An interstate highway system was a far cry from the rutted dirt roads that existed when Henry Ford introduced the Model T in 1908. Wet weather presented a challenge for drivers, turning dirt roads into muddy quagmires. As the number of households that owned a car increased, so did the need for safe roads. Building roads was expensive and the costs were often covered by private companies that invested in the infrastructure in order to reap long term rewards.
While serving in the military, Eisenhower noted Germany’s smooth and efficient autobahn. Even though an interstate highway system had been discussed for years, it became one of Eisenhower’s top priorities after he was elected President. The highway system would allow citizens to travel quickly and efficiently in the event of a nuclear strike. It could also provide a network of highways to transport military troops and goods efficiently if needed. The federal government would pick up 90% of the tab and states would be responsible for 10%. The project would be financed with revenue from a federal gasoline tax. A statute prohibited commercial facilities along the new highways, so officials planned “safety rest areas,” or rest stops. Rest stops would provide motorists with clean bathrooms, water, and picnic areas and would be placed about every half hour along the highway. They were designed to offer a respite for weary travelers and sometimes offered a colorful glimpse into the history and traditions of the area.

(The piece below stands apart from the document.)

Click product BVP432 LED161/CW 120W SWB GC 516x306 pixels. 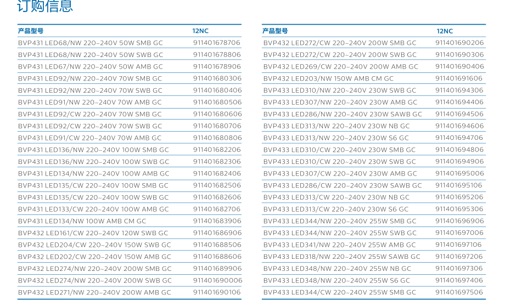click(93, 233)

As the interstate highways opened, some communities experienced a negative impact when cars bypassed their towns in favor of modern four-lane highways. Roads like the Lincoln Highway and Route 66, popular when driving was still an adventure, fell out of favor. Families opted for speed along the interstate rather than meandering along the old roads where colorful signs and local businesses services competed for travel dollars. In some cases, the interstate cut through the middle of towns and displaced citizens. However, the time-saving ease and convenience of travel using the interstate highway system propelled the project forward. By 1970, a person driving from New York to Los Angeles could complete the 2,830-mile drive 17 hours faster than in 1956.
To honor his memory, in 1990 a law passed changing the official name of the interstate freeway system to “The Dwight D. Eisenhower System of Interstate and Defense Highways.”